Directed by: John Ford
Written by: James Warner Bellah, Willis Goldbeck, Dorothy M. Johnson
Starring: John Wayne, James Stewart
Black & White, 123 minutes
The changing of the guard, the measure of a man, and the need for a hero are all themes running deep through John Ford's classic The Man Who Shot Liberty Valance. Tighter and more elegantly confined than most of Ford's westerns, Liberty Valance is the only team-up of two of the cinema's biggest stars. Wayne, the larger than life movie star, and Stewart, the "aw shucks" good old boy who had more range than any of his contemporaries, size each other up in one of Ford's best films, and one of the finest westerns ever made.
In the late 1800's an aging Senator by the name of Ransom Stoddard (Stewart) has just returned to the town of Shinbone to attend the funeral of Tom Doniphon (Wayne). Everybody in Shinbone has heard of Stoddard, but none remember the recently departed Doniphon. Borrowing flashback elements from Citizen Kane, Ford has Stoddard tell the story of his friend to a local newspaper reporter, and over the course of two hours we are slowly sucked into a tale of two very different men who have enough common interests to coexist.

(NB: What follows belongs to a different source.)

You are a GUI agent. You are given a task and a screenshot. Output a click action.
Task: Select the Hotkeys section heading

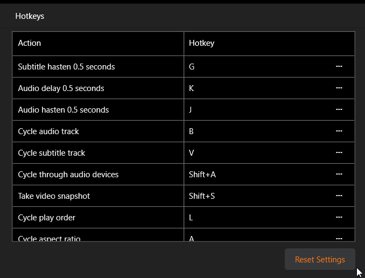[x=30, y=16]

Stoddard is a young law school graduate with dreams of changing the world. He is traveling by stagecoach to the town of Shinbone when he is violently attacked by a gang of men led by the ruthless hellraiser Liberty Valance (Lee Marvin, making sure to leave an impression). Somehow managing to make it into town, Stoddard is cared for by Hallie (Vera Miles), a woman who runs a local restaurant. While recuperating, Stoddard earns his keep as a dishwasher for Hallie. It is here that he meets Doniphon, a cowboy/gunslinger who laughs at the notion of law and order, preferring to let his six shooter do the talking. Of course Stoddard, the bleeding heart, and Doniphon, the old school hardass, are going to butt heads, but they both share a love for Hallie, and a disdain for Valance.
Stoddard eventually begins to find his place, and he starts a small school to teach the townsfolk not only the three R's, but History as well. He begins to instill a sort of civil pride in the citizens of Shinbone, and when delegates are chosen to lobby for statehood, Stoddard is nominated with due praise, much to the chagrin of Valance, who challenges Stoddard to a duel. Although afraid and inexperienced with a gun, Stoddard accepts the challenge and ultimately kills Valance. Or does he? If you don't know, I certainly won't spoil it for you, and don' let anyone else either. Just know that the answer leads the film to one of the most bittersweet and satisfying conclusions to ever come out of Hollywood.
The most amazing thing about this film is that it hasn't become dated in the least. It actually works almost in spite of itself. Every review I have ever read on this movie has given away all the major plot points, yet I was still enveloped in the story. In the first five minutes, we know that Stoddard has went on to a lucrative political career, while Doniphon has died, alone and forgotten. We know that Stoddard gets the girl, and we know from the title that Valance gets what's coming to him, but we are so completely caught up in a tale that on the surface seems incredibly simple.
Why? For one, Wayne was never better than his performance here, not even in The Searchers, and Stewart, who is always great, stands his ground and provides a very interesting contrast to Wayne's roughness. Stewart's character is meant to be the more effeminate of the two, and he even wears an apron through much of the picture, including the shootout with Valance, to prove it. The extremely stark cinematography by William H. Clothier gives the film a harsh, almost noirish atmosphere, and Ford, as always, makes great use of his typical stock company of actors, especially Woody Strode. I think it works, however, because of the contrast between two very different men, one devoted to change, one adamantly against it. Unlike most westerns, Liberty Valance tells us that the west wasn't won with violence, but with a change of ideals, and an acceptance of basic human rights. The gunfighters gave way to the politicians, and democracy began to flourish. Now, I don't know if Ford actually believed this way, but this is basically what we were taught in all of our history textbooks, reinforcing the classic line from this particular film, "When legend becomes fact, print the legend."